I have read one other thread about this happening. On that thread, no one could figure out the cause.
This started happening to me as well recently, and although I found many instances of people reporting the same issue, no one had any concrete answers.
After futzing around a bit this evening, I think I have a possible solution.
It appears that this problem is theme-based (not an issue with fonts, as others have theorized). In particular, at some point in recent software revisions (could have been 3.0, perhaps 3.1 -- all I have are 2 phones on 3.1.2 so I can't verify when), there was a change made to how the "Low Battery" message is constructed.

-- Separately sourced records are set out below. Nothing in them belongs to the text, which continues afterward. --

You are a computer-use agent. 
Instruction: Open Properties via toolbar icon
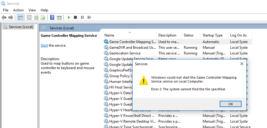point(29,18)
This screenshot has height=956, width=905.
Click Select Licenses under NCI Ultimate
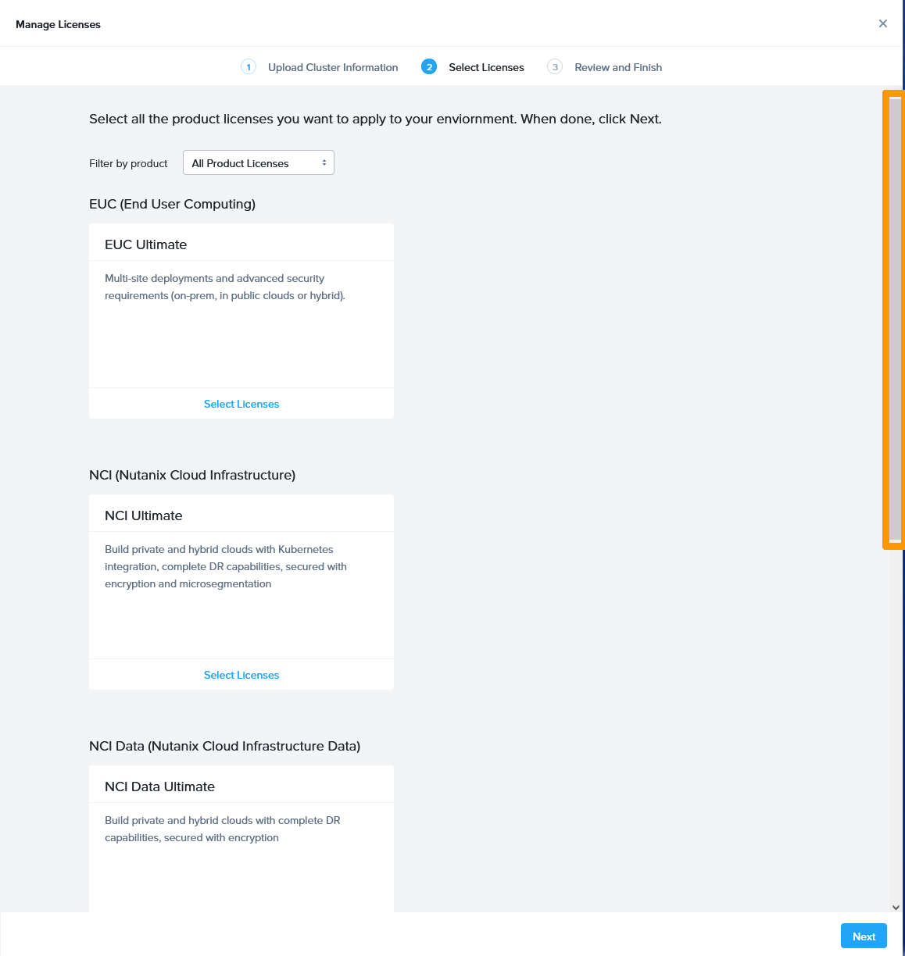(241, 674)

In particular, if you look at the SpringBoard.strings plist on a 3.1.2 phone (as located in /System/Library/CoreServices/SpringBoard.app/English.lproj/), you'll see the following:
Code:
[COLOR="Gray"][I](Correct for 3.1.2)[/I][/COLOR]

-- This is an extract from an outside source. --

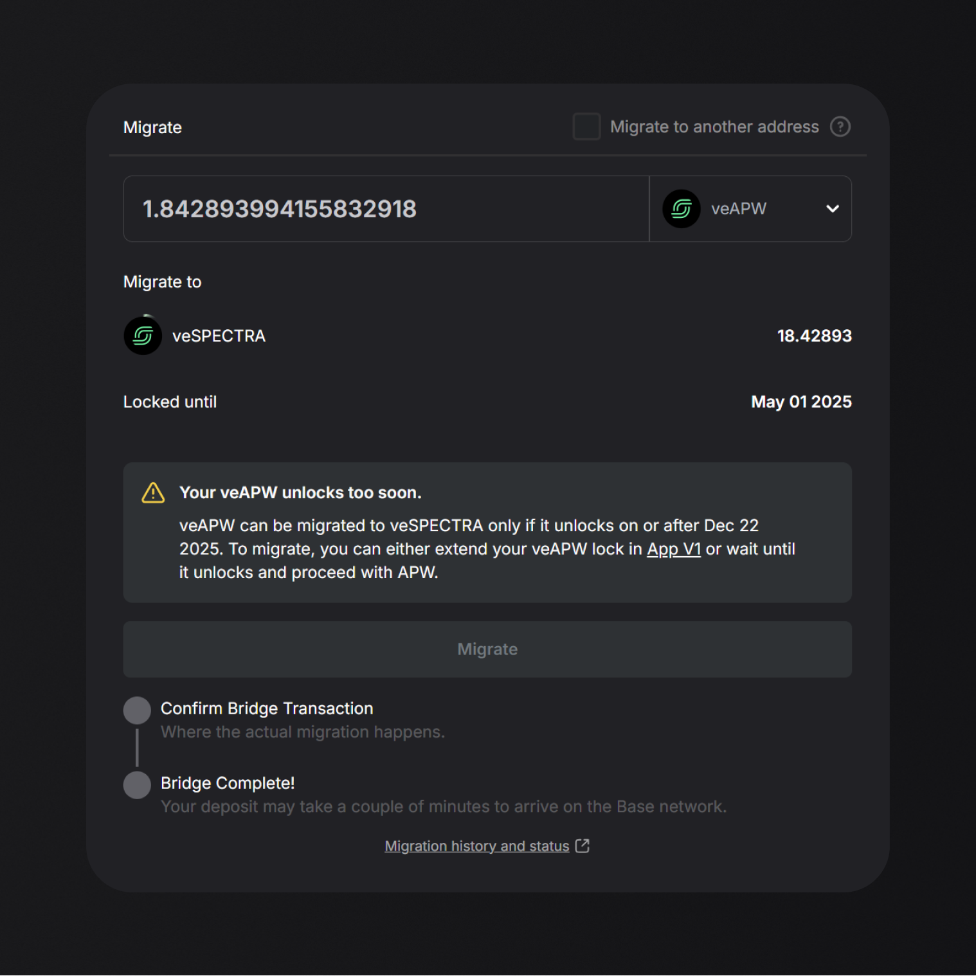The image size is (976, 976).
Task: Open Migration history and status link
Action: tap(477, 846)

<key>LOW_BATT_MSG_LEVEL</key>
<string>[COLOR="Red"]%@[/COLOR] of battery remaining</string>
However, in a theme that I had applied, the theme author had duplicated the
entire SpringBoard.strings file & then applied modifications -- rather than just including the mods. In the theme's file, that same element appears as:
Code:
[COLOR="Gray"][I](Old format; incorrect for 3.1.2)[/I][/COLOR]

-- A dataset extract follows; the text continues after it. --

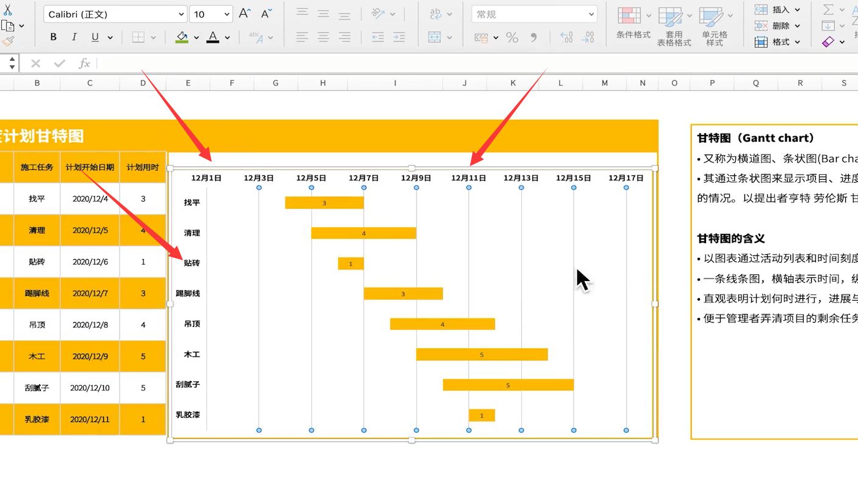Toggle Italic formatting
This screenshot has width=858, height=504.
(x=74, y=37)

<key>LOW_BATT_MSG_LEVEL</key>
<string>[COLOR="Red"]%d%%[/COLOR] of battery remaining</string>
Based on those two snippets, it looks like at some point the message changed from just taking a numeric value (%d) to using a string value (%@). Thus, when 3.1.2 passes in a character string, the old message string in the theme is trying to interpret those bytes as a number. And wackiness ensues.
The fix:
Assuming that you're on 3.1.2 (perhaps someone else can verify for earlier versions), check your themes for SpringBoard.strings files (under <ThemeName>/Bundles/com.apple.springboard/en.lproj/), and if present look for the LOW_BATT_MSG_LEVEL key. If it's the "bad" version (%%d%...), copy the "good" version of the string into its place, and respring. I'd suggest looking in any lockscreen/slider themes first, as they nearly always include SpringBoard.strings to alter/remove the 'slide to unlock' text.
After I did that, and allowed my phone to hit the next battery warning, the text was correct -- the first time in several weeks.
I'd also recommend that you let the theme's author know of the issue, so that in future releases they can pare down the SpringBoard.strings file to just what the theme needs to modify (and thus to minimize side-effects like these in the future).